72 of 107 people found the following review helpful
Words Fail Me !,
This review is from: The Time Traveler's Wife (Paperback)
I know this is a subjective viewpoint but I believe this book to be one of the worst novels I have ever read. Why did I read it ? Simply because I set myself the mildly diverting task of reading this year's Richard and Judy shortlist of 10 books, contesting the Best Read award.
I'm nearly through now and have really enjoyed most of the books, especially "The Promise of Happiness","Cloud Atlas", The Shadow of the Wind" and "An American Boy" all of which I'd happily recommend. This book, however, I only read to the end out of a sense of duty.
The plot uses the device of time travel, which of course is hardly a startling innovation. Time travel here is used to define a relationship between Henry and Clare, with Henry apparently being the only time traveller in the world. The plot is very repetitious and I for one, found it boring.It endlessly uses the pattern of Henry disappearing, leaving a pile of clothes, only for him to pop up naked elsewhere. I'm sure a horse and cart could be driven through the logic of the plot, which to my mind is manipulated for emotional effect.
Henry and Clare are scarcely believable as characters.
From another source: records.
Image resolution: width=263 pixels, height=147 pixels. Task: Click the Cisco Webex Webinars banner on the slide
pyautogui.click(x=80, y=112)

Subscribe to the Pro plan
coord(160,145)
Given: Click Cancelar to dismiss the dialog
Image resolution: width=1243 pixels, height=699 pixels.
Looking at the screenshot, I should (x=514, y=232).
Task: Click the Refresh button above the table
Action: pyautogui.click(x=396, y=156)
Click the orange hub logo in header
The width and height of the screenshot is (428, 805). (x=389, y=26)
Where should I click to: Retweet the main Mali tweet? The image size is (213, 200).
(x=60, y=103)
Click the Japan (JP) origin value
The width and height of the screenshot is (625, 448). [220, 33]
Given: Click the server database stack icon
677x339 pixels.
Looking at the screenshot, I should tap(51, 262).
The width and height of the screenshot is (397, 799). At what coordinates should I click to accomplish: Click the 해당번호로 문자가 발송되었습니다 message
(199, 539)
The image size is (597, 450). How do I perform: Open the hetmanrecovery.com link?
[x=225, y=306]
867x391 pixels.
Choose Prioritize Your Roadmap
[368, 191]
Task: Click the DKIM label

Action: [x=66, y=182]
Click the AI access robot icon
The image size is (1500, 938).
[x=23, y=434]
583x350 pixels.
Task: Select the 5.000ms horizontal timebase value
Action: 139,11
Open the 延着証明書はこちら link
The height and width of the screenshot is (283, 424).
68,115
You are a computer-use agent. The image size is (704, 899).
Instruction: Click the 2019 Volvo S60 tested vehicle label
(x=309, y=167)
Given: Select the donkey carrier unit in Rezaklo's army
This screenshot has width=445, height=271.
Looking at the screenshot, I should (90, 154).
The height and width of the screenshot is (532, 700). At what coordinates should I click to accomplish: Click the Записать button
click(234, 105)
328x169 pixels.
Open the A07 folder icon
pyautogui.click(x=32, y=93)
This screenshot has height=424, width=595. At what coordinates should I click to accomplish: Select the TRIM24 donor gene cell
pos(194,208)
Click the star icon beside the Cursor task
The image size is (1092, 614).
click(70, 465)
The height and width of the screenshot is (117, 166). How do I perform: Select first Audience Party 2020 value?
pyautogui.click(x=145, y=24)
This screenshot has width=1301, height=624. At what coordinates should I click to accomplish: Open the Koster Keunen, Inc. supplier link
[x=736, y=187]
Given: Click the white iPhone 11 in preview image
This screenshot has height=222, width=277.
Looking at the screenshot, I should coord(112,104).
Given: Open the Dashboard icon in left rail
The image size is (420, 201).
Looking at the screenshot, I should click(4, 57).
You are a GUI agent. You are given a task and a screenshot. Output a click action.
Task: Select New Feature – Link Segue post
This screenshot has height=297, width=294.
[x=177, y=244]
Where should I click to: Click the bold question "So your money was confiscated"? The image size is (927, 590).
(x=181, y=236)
Neither ever seems to work in the commonly accepted meaning of the word, especially Henry, who manages to hold a job down in a prestigious library while constantly disappearing or running around the stacks naked. The two are, of course, prodigiously blessed people. Clare's family is very rich, while Henry's parents are world class musicians and on top of that the two protagonists are clearly superior people as they bat quotes from famous writers back and forth in whatever language they happened to write in. I found it all deeply unconvincing, both the characterisation and the world Henry and Clare are supposed to inhabit. The sense of real people living real lives is completely absent from this novel.
I won't go into any details about the final third of the book except to say that it inevitably descends into bathos and I found the emotion both forced and false. I feel I am perhaps the wrong person to review this book, since maybe you need a background in women's romantic literature to enjoy it. If this is considered a good example of the genre, then I can only add that I am pleased it is not one I am familiar with. I know a lot of people seem to love this book, which of course, is not necessarily the same thing as saying it must be a good novel, but presumably it is possible to hold a different opinion. Not a book I'd recommend to anyone.